Partie IV. Influence et postérité

Influence et postérité

Dès les années 1910, le style Bakst fait école à Paris, Londres, Monte-Carlo ou New York. Comme l’écrit Jean Cocteau : « Le triomphe de Léon Bakst vint balayer nos scènes et substituer à la poussière grise une poussière nouvelle, poussière d’or et de vives couleurs. »

Bakst est imité, parfois jusqu’à la parodie, par George Barbier, Joseph Pinchon, Maxime Dethomas et Jean-Gabriel Domergue qui travaillent dans son sillage, à l’Odéon, à l’Apollo ou à l’Opéra. L’artiste ne manque pas de s’en plaindre amèrement dans sa correspondance.

Par ailleurs, Bakst a un atelier et des élèves auxquels il apprend, comme le rapporte son disciple Marc Chagall, la nécessité de ne pas le copier et d’être d’abord eux-mêmes. Parmi eux, le metteur en scène et décorateur André Barsacq, et André Bakst, son fils, qui a travaillé pour le théâtre et le cinéma.
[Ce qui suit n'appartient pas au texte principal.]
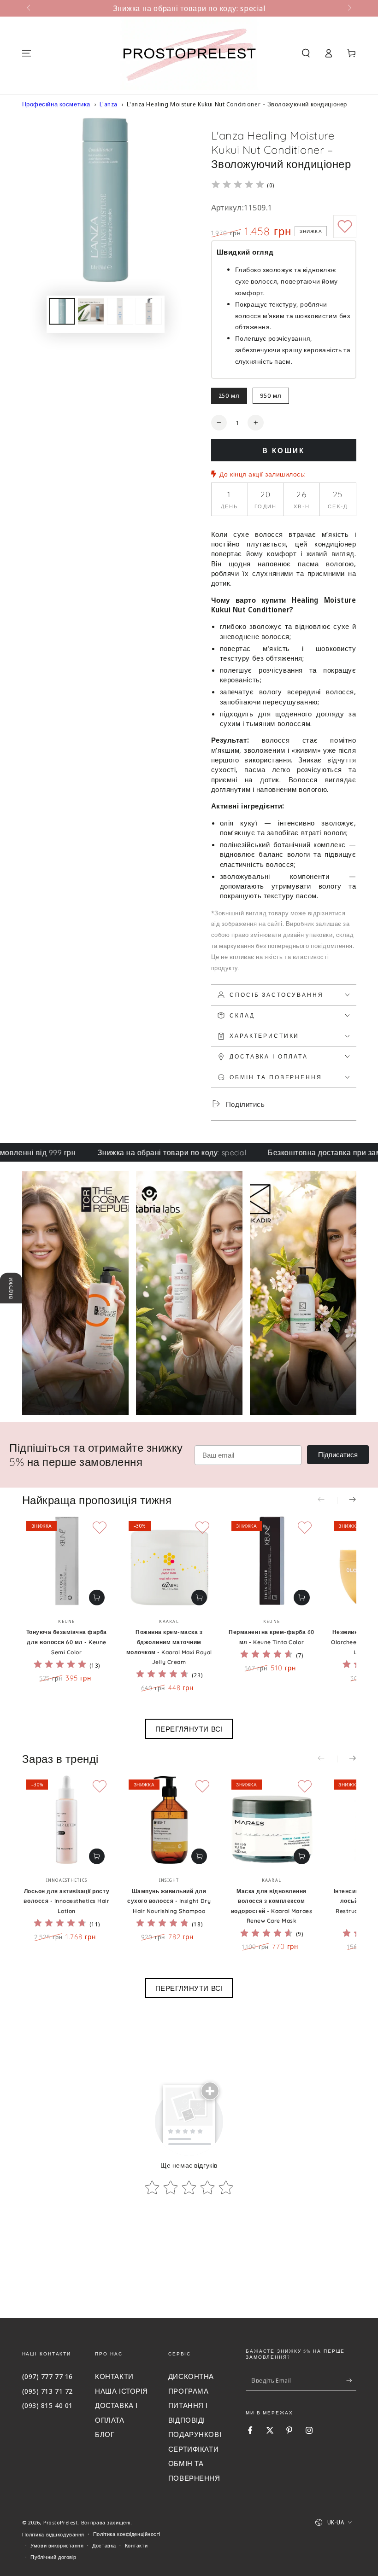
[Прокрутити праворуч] (348, 8)
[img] (238, 186)
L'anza (108, 104)
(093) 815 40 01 (47, 2405)
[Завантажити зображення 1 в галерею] (62, 311)
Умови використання (56, 2545)
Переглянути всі (189, 1728)
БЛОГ (104, 2434)
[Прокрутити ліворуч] (29, 8)
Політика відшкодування (53, 2534)
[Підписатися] (351, 2380)
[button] (306, 53)
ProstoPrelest (60, 2522)
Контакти (136, 2545)
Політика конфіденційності (126, 2533)
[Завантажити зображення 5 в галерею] (149, 311)
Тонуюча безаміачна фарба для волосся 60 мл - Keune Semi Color (66, 1641)
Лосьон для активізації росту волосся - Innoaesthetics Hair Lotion (66, 1901)
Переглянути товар (97, 1597)
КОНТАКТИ (114, 2376)
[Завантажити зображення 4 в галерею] (120, 311)
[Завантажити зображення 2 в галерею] (91, 311)
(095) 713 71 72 (47, 2391)
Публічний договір (53, 2556)
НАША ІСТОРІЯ (121, 2391)
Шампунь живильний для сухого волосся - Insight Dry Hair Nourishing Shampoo (169, 1901)
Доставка (104, 2545)
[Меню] (26, 53)
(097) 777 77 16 (47, 2376)
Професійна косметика (56, 104)
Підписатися (338, 1455)
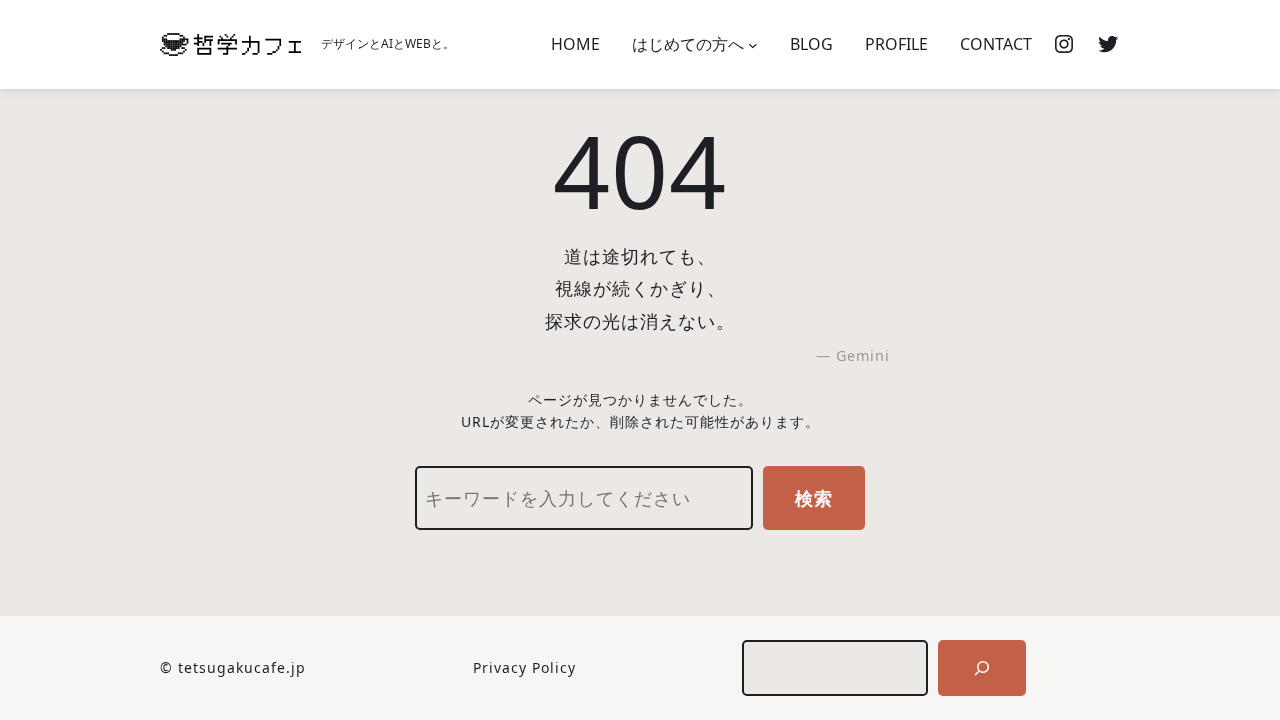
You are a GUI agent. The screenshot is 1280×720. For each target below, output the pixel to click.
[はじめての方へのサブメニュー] (753, 45)
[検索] (982, 668)
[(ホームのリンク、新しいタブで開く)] (230, 44)
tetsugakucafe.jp (242, 667)
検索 (814, 498)
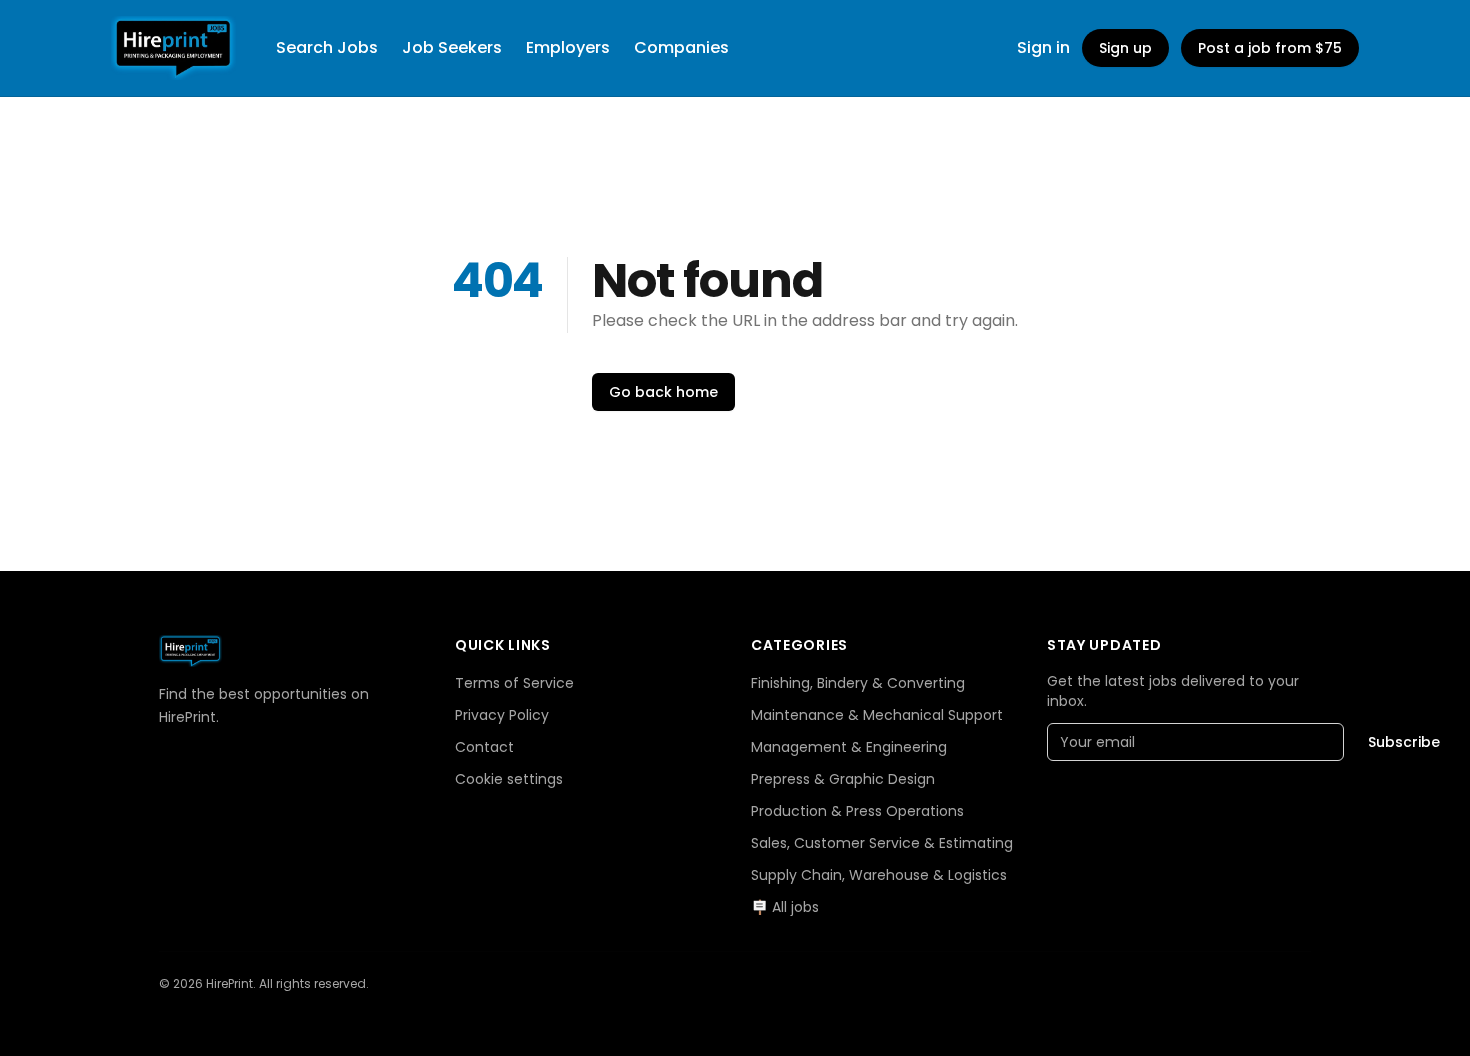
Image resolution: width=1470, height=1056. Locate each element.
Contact (484, 747)
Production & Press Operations (857, 811)
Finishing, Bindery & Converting (858, 683)
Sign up (1125, 48)
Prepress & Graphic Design (843, 779)
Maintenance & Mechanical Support (877, 715)
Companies (681, 47)
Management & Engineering (849, 747)
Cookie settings (509, 779)
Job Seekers (452, 47)
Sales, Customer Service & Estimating (882, 843)
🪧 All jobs (785, 907)
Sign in (1043, 47)
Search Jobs (327, 47)
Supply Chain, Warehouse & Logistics (879, 875)
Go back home (663, 392)
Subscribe (1404, 742)
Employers (568, 47)
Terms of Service (514, 683)
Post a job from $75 (1270, 48)
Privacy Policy (502, 715)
L’influence de Bakst se fait encore sentir dans le milieu de la haute couture et continue, jusqu’à nos jours, à inspirer les artistes les plus divers : Yves Saint Laurent, mais aussi Christian Lacroix, John Galliano pour Dior ou Karl Lagerfeld pour Chloé, lui ont rendu hommage à travers leurs créations.

Pour avoir lui-même puisé au plus près de sources archaïques qu’il a su s’approprier, le génie de Bakst a saisi, à travers des œuvres éphémères, non pas la mode, mais l’indémodable.